26 avril. Même séjour. — Las de fouiller un à un tous les coins et recoins de la crique sans trouver le moindre hippopotame, le roi nous a dirigés vers une île occupée par le Mgussa ou génie du lac, non pas en personne, car le Mgussa est un Esprit, mais par une espèce de délégué ou de représentant qui sert à communiquer au roi de l’Ouganda les secrets du mystérieux abîme. Une fois à terre, on débuta par un pique-nique ou le pombé ne fut point épargné ; puis le cortége se mit à circuler dans une espèce de verger qu’il moissonnait gaiement, chacun paraissant animé des meilleures dispositions, lorsqu’une des femmes du roi — charmante créature, par parenthèse — eut la malheureuse idée, croyant lui être agréable, de lui présenter un fruit qu’elle venait de cueillir. Aussitôt, comme pris d’un accès de folie, il entra dans la plus violente colère : « C’était la première fois, disait-il, qu’une femme s’était permis de lui offrir quelque chose ; » et là-dessus, sans alléguer d’autre motif, il enjoignit à ses pages de saisir la coupable, de lui lier les mains, et de la faire exécuter sur-le-champ.

CONSIGNE >>
Répondez aux questions suivantes à l'aide du récit ci-dessus.
(a) Vers quel lieu le roi a-t-il dirigé le groupe après la recherche infructueuse d'hippopotames ?
(b) Quelle boisson n'a point été épargnée pendant le pique-nique ?
(c) Qu'est-ce que le roi a enjoint à ses pages de faire ?

DONNÉES ENREGISTRÉES >>
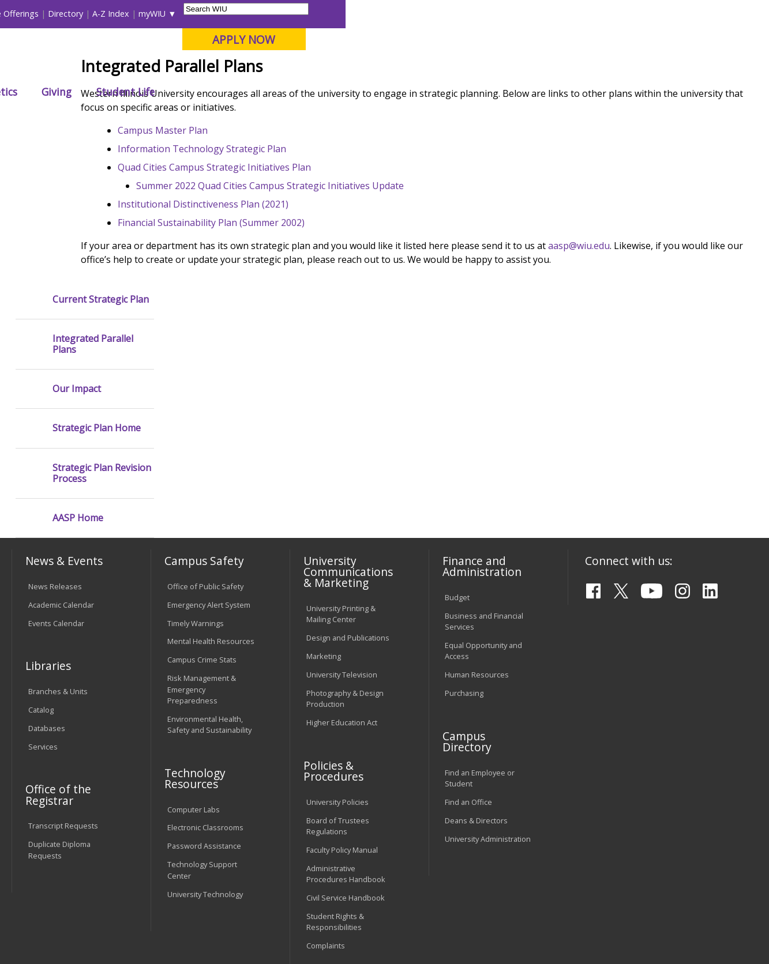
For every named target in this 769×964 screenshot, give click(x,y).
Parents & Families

RÉPONSE COMPLÈTE >>
(a) Vers une île occupée par une espèce de délégué ou de représentant du Mgussa, le génie du lac.
(b) Le pombé.
(c) De saisir la coupable, de lui lier les mains et de la faire exécuter sur-le-champ.